- **How to complete this task**
Every entry needs to be given again exactly as it reads.

- **Excerpted data**
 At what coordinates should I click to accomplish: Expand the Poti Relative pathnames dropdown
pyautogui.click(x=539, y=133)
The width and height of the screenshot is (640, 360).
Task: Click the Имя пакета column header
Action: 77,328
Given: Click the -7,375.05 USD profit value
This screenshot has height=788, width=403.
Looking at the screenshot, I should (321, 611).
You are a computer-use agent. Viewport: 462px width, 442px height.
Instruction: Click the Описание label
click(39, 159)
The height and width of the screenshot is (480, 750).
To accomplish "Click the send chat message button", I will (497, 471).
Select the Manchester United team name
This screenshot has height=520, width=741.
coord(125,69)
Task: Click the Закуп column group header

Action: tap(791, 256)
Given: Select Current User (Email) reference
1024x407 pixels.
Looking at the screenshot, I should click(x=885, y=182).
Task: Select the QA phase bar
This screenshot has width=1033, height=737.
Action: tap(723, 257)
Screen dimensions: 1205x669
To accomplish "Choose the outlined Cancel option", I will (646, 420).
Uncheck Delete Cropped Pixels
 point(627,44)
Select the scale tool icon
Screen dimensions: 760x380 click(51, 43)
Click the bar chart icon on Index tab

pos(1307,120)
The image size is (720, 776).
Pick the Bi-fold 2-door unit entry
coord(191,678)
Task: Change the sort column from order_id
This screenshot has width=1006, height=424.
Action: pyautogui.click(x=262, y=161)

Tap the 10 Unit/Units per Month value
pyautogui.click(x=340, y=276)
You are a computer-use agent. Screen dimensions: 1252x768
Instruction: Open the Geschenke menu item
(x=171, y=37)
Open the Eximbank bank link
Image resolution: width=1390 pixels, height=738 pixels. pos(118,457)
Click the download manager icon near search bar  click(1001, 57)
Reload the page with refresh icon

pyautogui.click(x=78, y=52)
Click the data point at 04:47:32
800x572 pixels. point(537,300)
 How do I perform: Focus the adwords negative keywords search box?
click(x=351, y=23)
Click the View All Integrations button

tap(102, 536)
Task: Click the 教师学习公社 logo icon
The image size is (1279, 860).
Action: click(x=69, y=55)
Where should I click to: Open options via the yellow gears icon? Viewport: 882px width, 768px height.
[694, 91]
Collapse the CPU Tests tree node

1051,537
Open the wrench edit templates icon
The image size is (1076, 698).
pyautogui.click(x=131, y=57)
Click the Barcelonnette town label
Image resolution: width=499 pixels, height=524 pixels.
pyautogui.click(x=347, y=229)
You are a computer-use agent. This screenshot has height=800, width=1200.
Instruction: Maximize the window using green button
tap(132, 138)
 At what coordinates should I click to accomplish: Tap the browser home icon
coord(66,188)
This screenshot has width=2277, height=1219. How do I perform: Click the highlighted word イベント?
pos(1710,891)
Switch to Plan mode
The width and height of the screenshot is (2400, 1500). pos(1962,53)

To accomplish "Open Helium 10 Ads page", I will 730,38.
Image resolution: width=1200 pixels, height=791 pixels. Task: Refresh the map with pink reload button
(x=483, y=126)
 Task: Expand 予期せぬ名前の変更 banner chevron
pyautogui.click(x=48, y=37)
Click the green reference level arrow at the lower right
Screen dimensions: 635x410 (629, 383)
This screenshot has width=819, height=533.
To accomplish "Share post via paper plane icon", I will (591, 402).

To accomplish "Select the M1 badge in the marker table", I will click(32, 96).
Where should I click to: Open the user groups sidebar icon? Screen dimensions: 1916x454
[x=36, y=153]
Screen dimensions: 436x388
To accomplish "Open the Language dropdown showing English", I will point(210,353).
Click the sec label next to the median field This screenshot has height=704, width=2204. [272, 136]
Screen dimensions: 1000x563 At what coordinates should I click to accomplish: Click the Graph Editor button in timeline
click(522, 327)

- **Final answer**
 At what coordinates should I click to accomplish: Expand the Poti Relative pathnames dropdown
pyautogui.click(x=539, y=133)
The width and height of the screenshot is (640, 360).
Task: Click the Имя пакета column header
Action: 77,328
Given: Click the -7,375.05 USD profit value
This screenshot has height=788, width=403.
Looking at the screenshot, I should (321, 611).
You are a computer-use agent. Viewport: 462px width, 442px height.
Instruction: Click the Описание label
click(39, 159)
The height and width of the screenshot is (480, 750).
To accomplish "Click the send chat message button", I will (497, 471).
Select the Manchester United team name
This screenshot has height=520, width=741.
coord(125,69)
Task: Click the Закуп column group header

Action: tap(791, 256)
Given: Select Current User (Email) reference
1024x407 pixels.
Looking at the screenshot, I should click(x=885, y=182).
Task: Select the QA phase bar
This screenshot has width=1033, height=737.
Action: tap(723, 257)
Screen dimensions: 1205x669
To accomplish "Choose the outlined Cancel option", I will (646, 420).
Uncheck Delete Cropped Pixels
 point(627,44)
Select the scale tool icon
Screen dimensions: 760x380 click(51, 43)
Click the bar chart icon on Index tab

pos(1307,120)
The image size is (720, 776).
Pick the Bi-fold 2-door unit entry
coord(191,678)
Task: Change the sort column from order_id
This screenshot has width=1006, height=424.
Action: pyautogui.click(x=262, y=161)

Tap the 10 Unit/Units per Month value
pyautogui.click(x=340, y=276)
You are a computer-use agent. Screen dimensions: 1252x768
Instruction: Open the Geschenke menu item
(x=171, y=37)
Open the Eximbank bank link
Image resolution: width=1390 pixels, height=738 pixels. pos(118,457)
Click the download manager icon near search bar  click(1001, 57)
Reload the page with refresh icon

pyautogui.click(x=78, y=52)
Click the data point at 04:47:32
800x572 pixels. point(537,300)
 How do I perform: Focus the adwords negative keywords search box?
click(x=351, y=23)
Click the View All Integrations button

tap(102, 536)
Task: Click the 教师学习公社 logo icon
The image size is (1279, 860).
Action: click(x=69, y=55)
Where should I click to: Open options via the yellow gears icon? Viewport: 882px width, 768px height.
[694, 91]
Collapse the CPU Tests tree node

1051,537
Open the wrench edit templates icon
The image size is (1076, 698).
pyautogui.click(x=131, y=57)
Click the Barcelonnette town label
Image resolution: width=499 pixels, height=524 pixels.
pyautogui.click(x=347, y=229)
You are a computer-use agent. This screenshot has height=800, width=1200.
Instruction: Maximize the window using green button
tap(132, 138)
 At what coordinates should I click to accomplish: Tap the browser home icon
coord(66,188)
This screenshot has width=2277, height=1219. How do I perform: Click the highlighted word イベント?
pos(1710,891)
Switch to Plan mode
The width and height of the screenshot is (2400, 1500). pos(1962,53)

To accomplish "Open Helium 10 Ads page", I will 730,38.
Image resolution: width=1200 pixels, height=791 pixels. Task: Refresh the map with pink reload button
(x=483, y=126)
 Task: Expand 予期せぬ名前の変更 banner chevron
pyautogui.click(x=48, y=37)
Click the green reference level arrow at the lower right
Screen dimensions: 635x410 (629, 383)
This screenshot has width=819, height=533.
To accomplish "Share post via paper plane icon", I will (591, 402).

To accomplish "Select the M1 badge in the marker table", I will click(32, 96).
Where should I click to: Open the user groups sidebar icon? Screen dimensions: 1916x454
[x=36, y=153]
Screen dimensions: 436x388
To accomplish "Open the Language dropdown showing English", I will point(210,353).
Click the sec label next to the median field This screenshot has height=704, width=2204. [272, 136]
Screen dimensions: 1000x563 At what coordinates should I click to accomplish: Click the Graph Editor button in timeline
click(522, 327)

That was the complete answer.